Ms Tan lost her sight when she was 10 and, after fully depending on her hearing after, she also lost that when she was 32.
“She was around the age of eight or nine when she complained she could not see very well. Thinking it was short-sightedness, our mother brought her to the optician to get a pair of glasses made. It did not help her at all,” her brother and primary caregiver Tan Yan Cai, 41, told The Straits Times.
She was then brought to the Singapore National Eye Centre, where she was diagnosed with vision loss due to weak optical nerves. To prepare her for a life of blindness, she went to the Singapore Association Of The Visually Handicapped to learn braille, he said.
Determined not to let her visual impairment hinder her education, Ms Tan completed her secondary education, passed her A levels and pursued a degree in business administration at the London School of Economics and Political Science.

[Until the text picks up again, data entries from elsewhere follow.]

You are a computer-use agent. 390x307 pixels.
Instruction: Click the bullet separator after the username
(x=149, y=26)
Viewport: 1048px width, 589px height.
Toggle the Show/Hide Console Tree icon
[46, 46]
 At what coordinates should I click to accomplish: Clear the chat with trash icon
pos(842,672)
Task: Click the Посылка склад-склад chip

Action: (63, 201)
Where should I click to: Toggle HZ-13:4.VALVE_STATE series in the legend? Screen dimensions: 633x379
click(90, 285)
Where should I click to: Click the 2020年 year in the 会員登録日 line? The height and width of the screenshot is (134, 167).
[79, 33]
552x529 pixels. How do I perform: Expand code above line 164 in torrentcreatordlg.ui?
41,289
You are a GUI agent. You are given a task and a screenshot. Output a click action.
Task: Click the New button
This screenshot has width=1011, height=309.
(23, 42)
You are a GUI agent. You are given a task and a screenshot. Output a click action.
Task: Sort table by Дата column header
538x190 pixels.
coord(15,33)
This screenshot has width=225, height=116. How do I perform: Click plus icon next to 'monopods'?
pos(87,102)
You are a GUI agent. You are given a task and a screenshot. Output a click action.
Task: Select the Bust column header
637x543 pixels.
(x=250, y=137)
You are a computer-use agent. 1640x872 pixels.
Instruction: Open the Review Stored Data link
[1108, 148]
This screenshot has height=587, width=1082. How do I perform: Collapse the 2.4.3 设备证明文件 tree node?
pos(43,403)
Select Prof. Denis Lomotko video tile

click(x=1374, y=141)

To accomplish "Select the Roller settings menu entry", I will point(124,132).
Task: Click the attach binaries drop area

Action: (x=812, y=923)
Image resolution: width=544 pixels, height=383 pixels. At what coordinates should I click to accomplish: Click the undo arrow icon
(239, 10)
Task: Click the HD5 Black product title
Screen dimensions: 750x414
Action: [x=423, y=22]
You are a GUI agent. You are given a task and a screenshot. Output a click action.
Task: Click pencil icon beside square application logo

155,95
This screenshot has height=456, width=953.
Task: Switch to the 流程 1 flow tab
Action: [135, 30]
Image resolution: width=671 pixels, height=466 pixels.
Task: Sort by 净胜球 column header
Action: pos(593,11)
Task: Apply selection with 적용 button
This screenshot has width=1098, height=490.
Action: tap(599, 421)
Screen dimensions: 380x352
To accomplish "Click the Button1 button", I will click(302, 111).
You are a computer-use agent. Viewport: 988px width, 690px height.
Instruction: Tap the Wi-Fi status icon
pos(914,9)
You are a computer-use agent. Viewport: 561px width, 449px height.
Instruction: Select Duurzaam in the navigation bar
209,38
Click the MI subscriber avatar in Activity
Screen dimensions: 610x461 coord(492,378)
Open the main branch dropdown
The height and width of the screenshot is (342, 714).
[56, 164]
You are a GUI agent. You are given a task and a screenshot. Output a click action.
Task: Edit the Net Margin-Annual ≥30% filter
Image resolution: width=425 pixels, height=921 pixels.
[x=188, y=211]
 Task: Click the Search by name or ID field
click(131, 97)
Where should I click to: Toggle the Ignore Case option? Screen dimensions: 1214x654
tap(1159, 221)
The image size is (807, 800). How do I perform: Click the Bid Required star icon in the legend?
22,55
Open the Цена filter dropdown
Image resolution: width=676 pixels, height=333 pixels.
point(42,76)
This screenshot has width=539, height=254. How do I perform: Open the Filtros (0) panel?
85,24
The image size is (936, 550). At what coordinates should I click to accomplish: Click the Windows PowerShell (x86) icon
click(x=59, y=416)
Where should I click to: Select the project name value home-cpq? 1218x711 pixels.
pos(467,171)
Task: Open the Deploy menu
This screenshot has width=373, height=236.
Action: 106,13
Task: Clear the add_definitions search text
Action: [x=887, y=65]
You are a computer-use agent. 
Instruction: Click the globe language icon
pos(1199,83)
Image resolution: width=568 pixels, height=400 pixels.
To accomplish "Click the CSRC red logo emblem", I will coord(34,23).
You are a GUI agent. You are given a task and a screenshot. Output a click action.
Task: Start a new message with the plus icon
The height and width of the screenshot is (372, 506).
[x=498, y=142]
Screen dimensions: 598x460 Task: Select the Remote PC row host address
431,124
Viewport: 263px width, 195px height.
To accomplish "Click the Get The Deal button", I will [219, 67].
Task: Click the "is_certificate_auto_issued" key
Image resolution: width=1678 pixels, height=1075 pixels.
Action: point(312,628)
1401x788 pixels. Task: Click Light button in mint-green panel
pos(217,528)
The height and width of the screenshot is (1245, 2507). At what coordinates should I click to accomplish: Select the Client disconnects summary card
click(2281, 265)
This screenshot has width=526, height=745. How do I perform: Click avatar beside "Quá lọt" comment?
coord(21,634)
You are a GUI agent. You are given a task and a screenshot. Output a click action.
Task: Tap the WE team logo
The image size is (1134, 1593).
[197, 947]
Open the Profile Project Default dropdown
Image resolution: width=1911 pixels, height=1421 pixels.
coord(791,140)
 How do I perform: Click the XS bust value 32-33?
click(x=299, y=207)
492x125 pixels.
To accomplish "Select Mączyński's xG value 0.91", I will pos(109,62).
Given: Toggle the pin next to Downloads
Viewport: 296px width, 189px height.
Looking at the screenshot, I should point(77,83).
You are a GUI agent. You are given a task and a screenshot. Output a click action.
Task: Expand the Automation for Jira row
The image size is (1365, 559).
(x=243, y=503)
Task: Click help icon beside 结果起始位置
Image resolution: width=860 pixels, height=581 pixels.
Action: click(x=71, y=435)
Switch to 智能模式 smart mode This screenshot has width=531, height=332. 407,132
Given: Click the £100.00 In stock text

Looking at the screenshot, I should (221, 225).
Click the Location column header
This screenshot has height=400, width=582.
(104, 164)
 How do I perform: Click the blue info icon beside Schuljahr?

“I did so relying on my hearing and from close friends motivating me and cheering me on. I do not want to be a burden to anyone – not friends, not family. With my education and a well-paying job, I would say I am now financially independent,” she said.
However, Ms Tan faced further challenges as her hearing began to deteriorate. In 2016, she lost hearing in her left ear, just a year after her mother’s death. And in 2019, hearing in her right ear was gone too.
Dr Amanda Cheang, who is currently a consultant with the department of otorhinolaryngology at Woodlands Health, said when Ms Tan lost her hearing in her left ear, an MRI scan showed that it was due to a growth on the nerve responsible for hearing.
With her vision loss as a child and hearing loss in adulthood, doctors suspected she had neurofibromatosis type 2 (NF2), a rare genetic disorder that causes benign tumours to grow on nerves, including those affecting the brain and spinal cord.
The estimated prevalence of NF2 is one in 50,000 people worldwide.
“NF2 is caused by mutations in the NF2 gene located on chromosome 22, which encodes a protein called merlin, which functions as a tumour suppressor. When it is inactive or defective, nerve cells can grow uncontrollably and form tumours,” said Dr Cheang, who is also a visiting consultant at Tan Tock Seng Hospital (TTSH).